Recent changes in allele frequency may result from positive selection and hitch-hiking

To gain insight into the evolutionary mechanisms that have shaped genetic variation more recently within the SARS-CoV-2 genome, we compiled a list of known mutations, based on 5,000 accessions sequenced since the beginning of the current pandemic (see Methods). As expected, the vast majority of variants are singletons, representing either mutations that are not segregating or sequencing errors. The density distribution of polymorphisms (regardless of frequency) is elevated within 2–3 kb at both ends the SARS-CoV-2 genome (Fig. 2D) and the site-frequency spectrum is strongly left-skewed (Fig. S6).

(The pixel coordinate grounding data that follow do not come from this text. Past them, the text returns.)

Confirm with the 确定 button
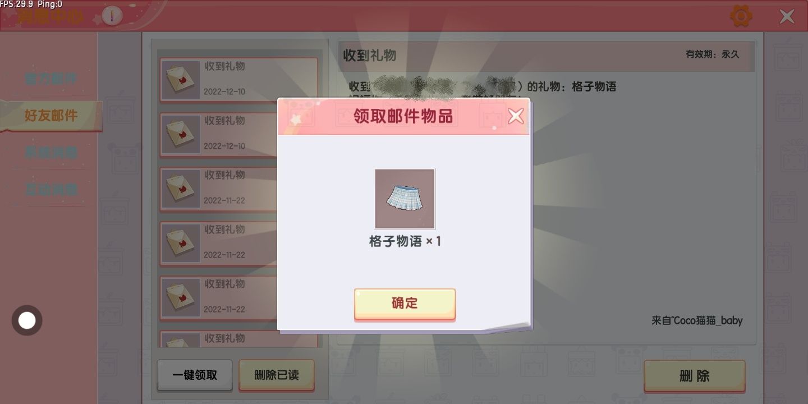The width and height of the screenshot is (808, 404). point(405,304)
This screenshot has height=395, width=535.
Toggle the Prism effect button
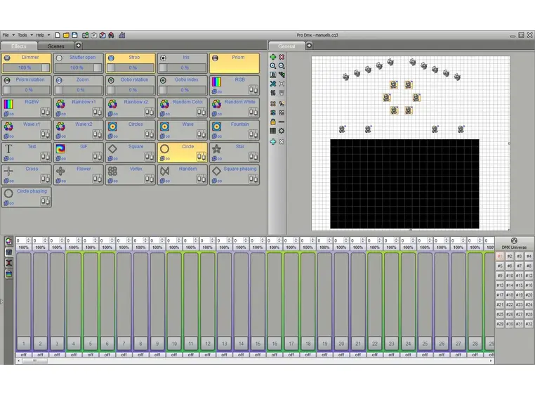(x=234, y=63)
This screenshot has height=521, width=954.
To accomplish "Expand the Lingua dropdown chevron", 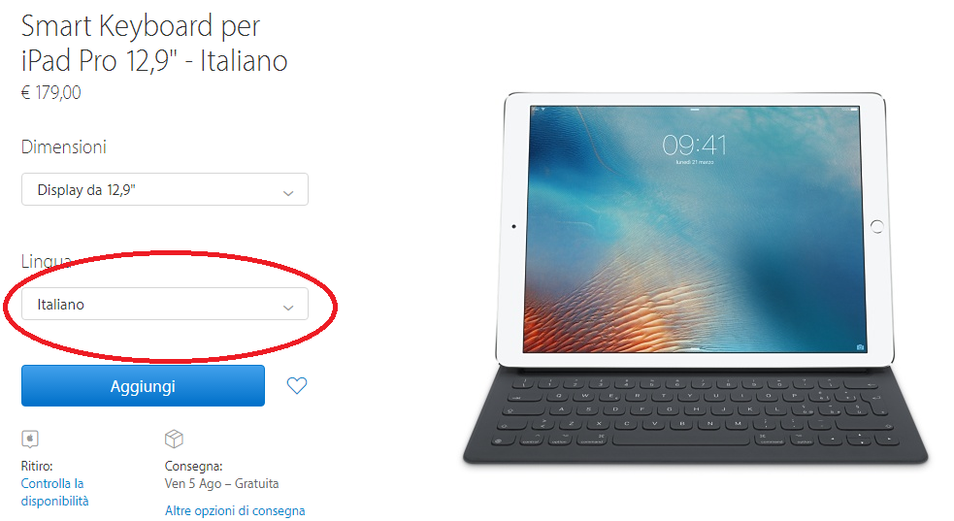I will (x=288, y=307).
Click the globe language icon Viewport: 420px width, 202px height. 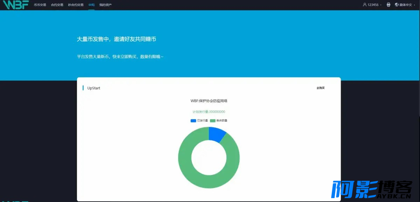pyautogui.click(x=397, y=5)
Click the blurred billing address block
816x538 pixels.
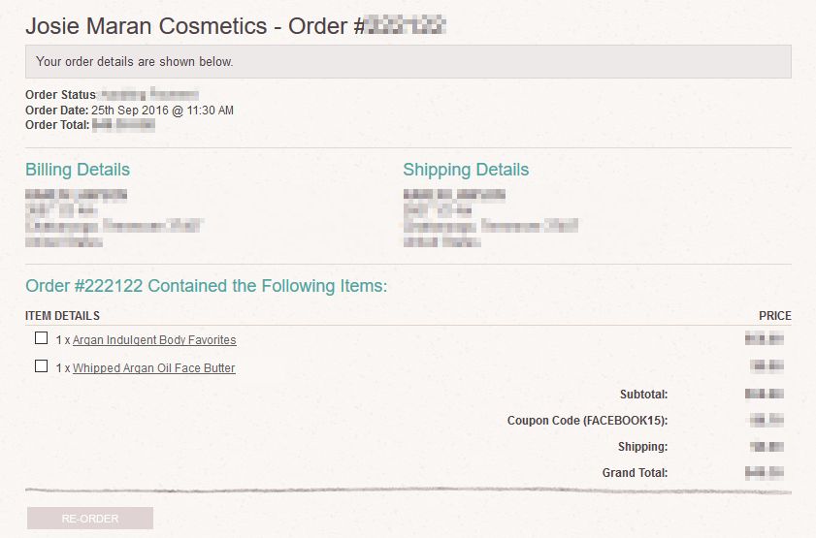click(x=114, y=218)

We next investigated the likely consequences for altered molecular function due to each of these four high-frequency derived SNPs. Two are located within regions of the genome that are highly conserved among Sarbecovirus species (Figs. 2B and 2C). The first is a C > U substitution at position 241 in the 5′UTR, a region of the genome where RNA secondary structure is highly conserved across Coronavirus species (Madhugiri et al., 2016; Rangan et al., 2020; Alhatlani, 2020). Using RNAfold (Gruber et al., 2008) we found that this C > U transition had no impact on the stem-loop structure established for SARS-CoV (Fig. S5). The other mutation in a conserved region of the genome is a nonsynonymous substitution in the RdRp gene (14,408; P323L) at the interface domain, which is though to mediate protein-protein interactions (Pachetti et al., 2020; Hillen et al., 2020). Because proline residues can influence secondary structure, we used PHYRE2 to predict the impact of the P232L mutation on protein structure. Comparison of the two predicted structures using FATCAT shows they are nearly identical (Table S1). The other two high-frequency derived SNPs are located in regions that are neither highly conserved nor highly divergent. One is a synonymous SNP in Nsp3 (3,037) and the other a nonsynonymous SNP in S (23,403; D614G). This last SNP effectively removes a charged side-chain between the receptor binding domain and the furin cleavage site of S, a region of recurrent positive selection among the Sarbecovirus species we examined. Thus, of the four high-frequency derived SNPs, the nonsynonymous substitution in S the most plausible candidate for altering molecular function and thus becoming a target of natural selection.